### ASSIGNMENT
Set down exactly the lines that run from the one containing "Pick tomorrow's 20:00 - 21:00 time slot" to the end of the material below, both included, without pictures.

### DATA IN THIS EXERCISE
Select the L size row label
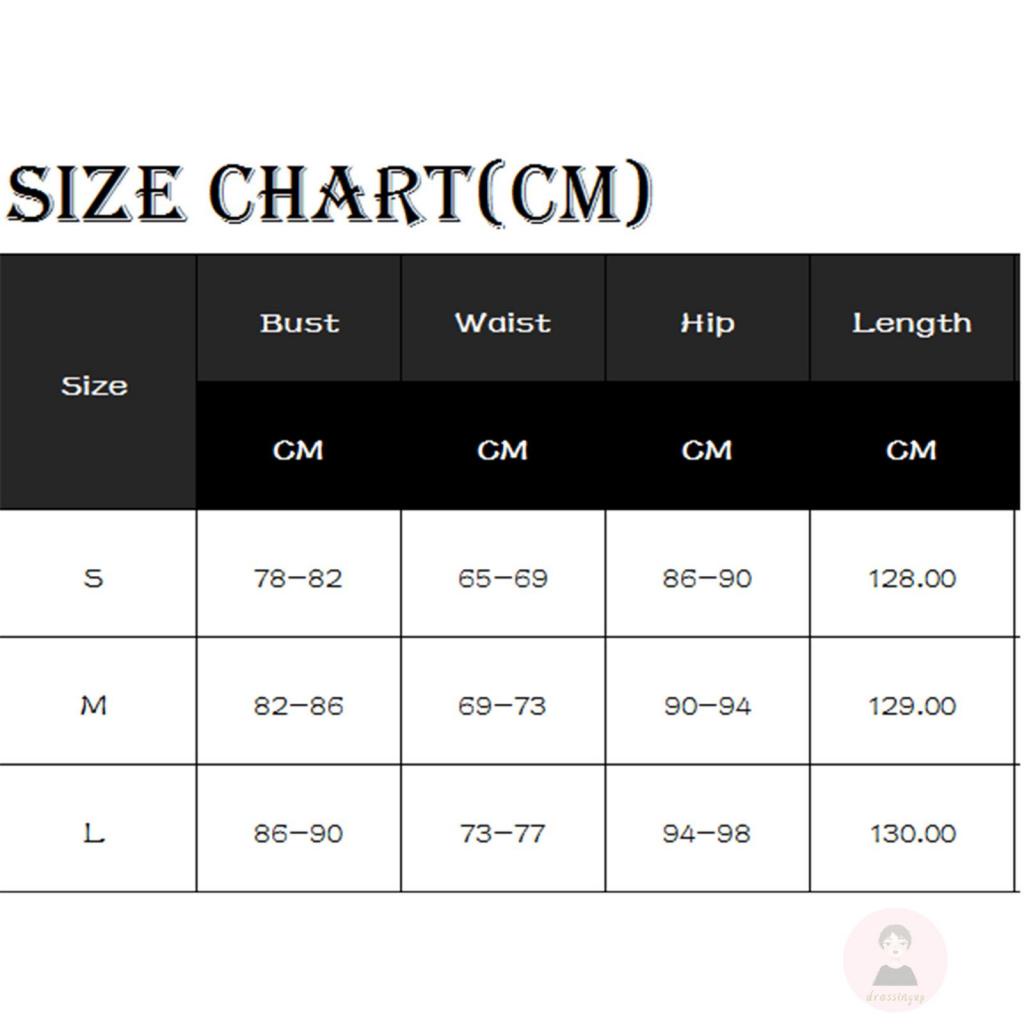This screenshot has width=1024, height=1024. click(94, 833)
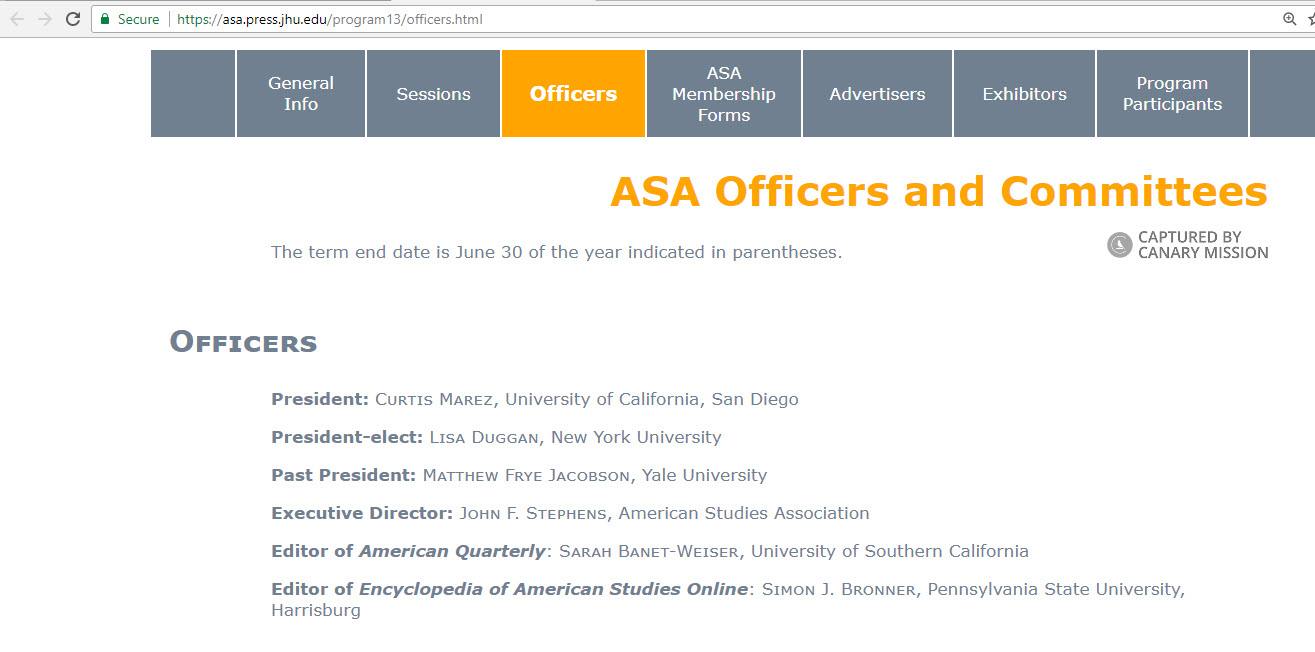Click the name Curtis Marez
Screen dimensions: 1315x652
coord(434,400)
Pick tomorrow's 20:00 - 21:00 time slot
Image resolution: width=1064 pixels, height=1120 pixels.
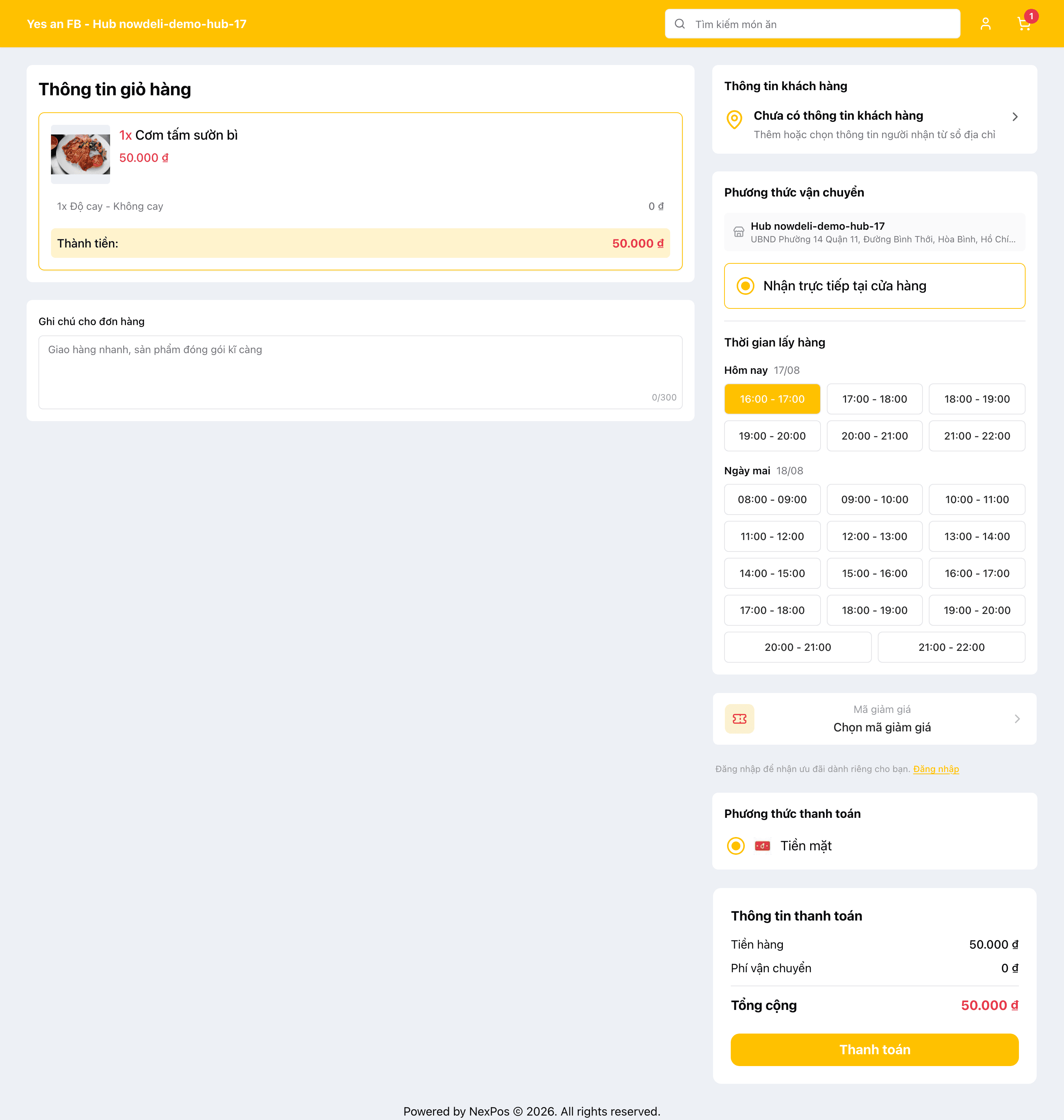click(x=797, y=647)
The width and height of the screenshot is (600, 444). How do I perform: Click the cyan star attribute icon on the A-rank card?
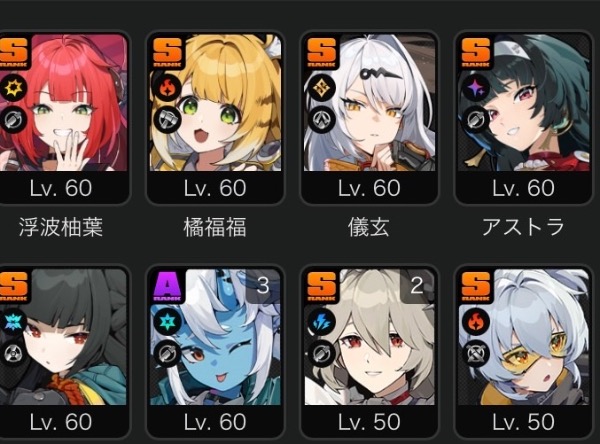click(x=167, y=322)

### RESPONSE AREA
Pick tomorrow's 20:00 - 21:00 time slot
Image resolution: width=1064 pixels, height=1120 pixels.
click(x=797, y=647)
The width and height of the screenshot is (600, 444). How do I perform: Click the cyan star attribute icon on the A-rank card?
click(x=167, y=322)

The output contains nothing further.